Instrucciones:
**A)** Copia el fragmento del documento desde "El movimiento que marcha" hasta "2 de octubre.", ambos incluidos, y sustituye "movimiento" por "estudiantado".
**B)** Escribe la parte que sigue al final del fragmento del documento.

Fragmento del documento:
El movimiento que marcha coreando “!DIÁ-LO-GO-DIÁ-LO-GO!”; los trescientos mil participantes del 13 agosto que se atrevieron a tomar el Zócalo y que regresaron un mes después, en la marcha del silencio, con sus miles de manos en alto con la “V” de venceremos, haciéndose así de sus propios símbolos; el movimiento en su diversidad y con sus contradicciones; el movimiento que defiende sus escuelas de los granaderos a punta de pedradas y bombas molotov mientras apresura la manivela de los mimeógrafos; el movimiento que frena a sus “acelerados”; el movimiento con su potencia y capacidad desbordada que recorre la ciudad buscando a su pueblo. Es, en síntesis, el movimiento que vive en la acción y que se organiza en el Consejo Nacional de Huelga, en comités de lucha y en brigadas que recorren las calles.
Y llegó el 2 de octubre.

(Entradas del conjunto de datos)
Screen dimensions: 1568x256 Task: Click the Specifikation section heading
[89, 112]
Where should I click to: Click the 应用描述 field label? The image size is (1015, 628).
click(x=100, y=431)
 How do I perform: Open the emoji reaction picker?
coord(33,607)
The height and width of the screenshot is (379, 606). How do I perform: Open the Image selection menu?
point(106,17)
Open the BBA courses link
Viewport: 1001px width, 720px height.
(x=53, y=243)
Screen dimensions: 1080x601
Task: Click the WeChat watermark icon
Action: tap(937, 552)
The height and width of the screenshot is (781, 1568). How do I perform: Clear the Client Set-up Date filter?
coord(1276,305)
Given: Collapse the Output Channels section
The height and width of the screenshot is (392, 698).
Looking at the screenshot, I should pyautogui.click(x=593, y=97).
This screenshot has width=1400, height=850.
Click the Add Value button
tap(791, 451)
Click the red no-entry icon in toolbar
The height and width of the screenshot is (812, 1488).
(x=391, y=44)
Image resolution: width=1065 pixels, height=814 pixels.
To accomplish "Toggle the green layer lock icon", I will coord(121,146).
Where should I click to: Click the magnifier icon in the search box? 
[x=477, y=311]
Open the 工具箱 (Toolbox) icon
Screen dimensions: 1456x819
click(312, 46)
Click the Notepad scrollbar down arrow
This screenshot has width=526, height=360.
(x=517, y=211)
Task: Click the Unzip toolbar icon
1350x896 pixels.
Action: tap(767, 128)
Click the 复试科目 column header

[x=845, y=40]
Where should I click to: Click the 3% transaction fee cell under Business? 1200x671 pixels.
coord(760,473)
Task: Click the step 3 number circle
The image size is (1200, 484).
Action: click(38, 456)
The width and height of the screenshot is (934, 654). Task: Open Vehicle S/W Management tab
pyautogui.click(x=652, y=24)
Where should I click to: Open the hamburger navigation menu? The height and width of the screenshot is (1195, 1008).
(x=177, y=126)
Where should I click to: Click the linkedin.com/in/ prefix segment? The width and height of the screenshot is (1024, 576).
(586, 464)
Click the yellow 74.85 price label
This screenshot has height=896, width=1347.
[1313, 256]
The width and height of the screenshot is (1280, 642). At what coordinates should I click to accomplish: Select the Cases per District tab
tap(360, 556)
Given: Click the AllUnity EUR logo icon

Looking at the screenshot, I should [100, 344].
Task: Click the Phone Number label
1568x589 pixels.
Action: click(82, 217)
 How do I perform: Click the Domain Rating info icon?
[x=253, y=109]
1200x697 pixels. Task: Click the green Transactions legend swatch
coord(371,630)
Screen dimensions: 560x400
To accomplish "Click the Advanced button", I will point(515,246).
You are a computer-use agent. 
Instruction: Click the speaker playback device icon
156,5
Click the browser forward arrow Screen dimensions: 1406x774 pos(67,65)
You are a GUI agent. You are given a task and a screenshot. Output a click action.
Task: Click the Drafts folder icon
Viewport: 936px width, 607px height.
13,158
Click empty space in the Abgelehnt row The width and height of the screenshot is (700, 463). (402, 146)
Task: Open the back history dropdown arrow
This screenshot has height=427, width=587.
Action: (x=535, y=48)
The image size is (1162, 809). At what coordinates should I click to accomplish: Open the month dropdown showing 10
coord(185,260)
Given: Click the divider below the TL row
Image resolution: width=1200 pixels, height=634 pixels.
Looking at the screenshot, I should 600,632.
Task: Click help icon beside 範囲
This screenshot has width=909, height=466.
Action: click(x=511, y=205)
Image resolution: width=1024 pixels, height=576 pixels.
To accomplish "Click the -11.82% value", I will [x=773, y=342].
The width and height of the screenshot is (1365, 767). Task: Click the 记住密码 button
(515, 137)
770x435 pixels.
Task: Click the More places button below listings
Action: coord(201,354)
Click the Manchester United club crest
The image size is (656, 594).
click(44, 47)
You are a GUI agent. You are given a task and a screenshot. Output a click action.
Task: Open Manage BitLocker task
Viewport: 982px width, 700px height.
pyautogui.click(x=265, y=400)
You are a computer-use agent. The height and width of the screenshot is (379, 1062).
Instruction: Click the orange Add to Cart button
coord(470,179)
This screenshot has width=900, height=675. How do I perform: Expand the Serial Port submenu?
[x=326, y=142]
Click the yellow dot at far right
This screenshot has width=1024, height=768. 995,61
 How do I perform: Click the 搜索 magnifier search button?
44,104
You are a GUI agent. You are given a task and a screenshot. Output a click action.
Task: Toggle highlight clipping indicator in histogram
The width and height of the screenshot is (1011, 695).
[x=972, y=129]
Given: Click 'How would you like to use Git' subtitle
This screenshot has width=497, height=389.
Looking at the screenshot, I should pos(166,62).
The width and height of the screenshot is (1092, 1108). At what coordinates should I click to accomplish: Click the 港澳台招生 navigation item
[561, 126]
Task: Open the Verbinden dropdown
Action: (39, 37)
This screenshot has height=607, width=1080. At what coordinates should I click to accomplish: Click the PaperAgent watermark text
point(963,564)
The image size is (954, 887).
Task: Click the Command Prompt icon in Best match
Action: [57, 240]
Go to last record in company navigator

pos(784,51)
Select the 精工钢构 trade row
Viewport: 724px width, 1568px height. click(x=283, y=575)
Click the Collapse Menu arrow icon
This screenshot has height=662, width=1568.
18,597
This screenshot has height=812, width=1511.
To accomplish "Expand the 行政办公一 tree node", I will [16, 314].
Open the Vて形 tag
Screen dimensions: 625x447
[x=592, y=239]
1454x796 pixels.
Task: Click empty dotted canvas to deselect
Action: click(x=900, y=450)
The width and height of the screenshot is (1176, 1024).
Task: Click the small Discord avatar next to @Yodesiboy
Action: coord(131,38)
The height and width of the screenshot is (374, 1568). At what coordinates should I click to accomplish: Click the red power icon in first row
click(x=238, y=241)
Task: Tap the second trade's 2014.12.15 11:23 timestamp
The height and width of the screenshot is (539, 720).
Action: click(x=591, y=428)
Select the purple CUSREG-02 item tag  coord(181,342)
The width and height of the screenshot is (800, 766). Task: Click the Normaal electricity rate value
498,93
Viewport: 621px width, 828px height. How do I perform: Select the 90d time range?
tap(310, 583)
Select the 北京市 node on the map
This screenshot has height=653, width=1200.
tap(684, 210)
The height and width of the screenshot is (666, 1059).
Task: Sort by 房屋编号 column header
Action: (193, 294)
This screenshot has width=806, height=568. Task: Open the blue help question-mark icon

Respuestas:
**A)**
El estudiantado que marcha coreando “!DIÁ-LO-GO-DIÁ-LO-GO!”; los trescientos mil participantes del 13 agosto que se atrevieron a tomar el Zócalo y que regresaron un mes después, en la marcha del silencio, con sus miles de manos en alto con la “V” de venceremos, haciéndose así de sus propios símbolos; el estudiantado en su diversidad y con sus contradicciones; el estudiantado que defiende sus escuelas de los granaderos a punta de pedradas y bombas molotov mientras apresura la manivela de los mimeógrafos; el estudiantado que frena a sus “acelerados”; el estudiantado con su potencia y capacidad desbordada que recorre la ciudad buscando a su pueblo. Es, en síntesis, el estudiantado que vive en la acción y que se organiza en el Consejo Nacional de Huelga, en comités de lucha y en brigadas que recorren las calles.
Y llegó el 2 de octubre.

**B)**
En la segunda parte del libro, Elena reconstruye la masacre con decenas de testimonios y con “el eco del grito de los que murieron y el grito de los que se quedaron”, como ella misma lo dice.
La voz del movimiento se disipa de golpe. Ahora es el desgarrador grito de Diana Salmerón exigiendo una camilla para su hermano herido. Es la voz de Margarita Nolasco buscando en los hospitales, en las delegaciones y en el Campo Militar a su hijo que no aparece. Es la sangre que los heridos ven salir de sus propios cuerpos o la que pisan con espanto quienes buscan salida por pasillos y escaleras.
Elena consigna las estimaciones del número de muertos que hicieron periodistas, vecinos y familiares que acudieron a los hospitales la misma noche del 2 de octubre, así como los terribles testimonios de la tortura a la que fueron sometidos los detenidos en el Campo Militar número 1 y lo que vino después: la vida en la cárcel de los 156 presos del movimiento.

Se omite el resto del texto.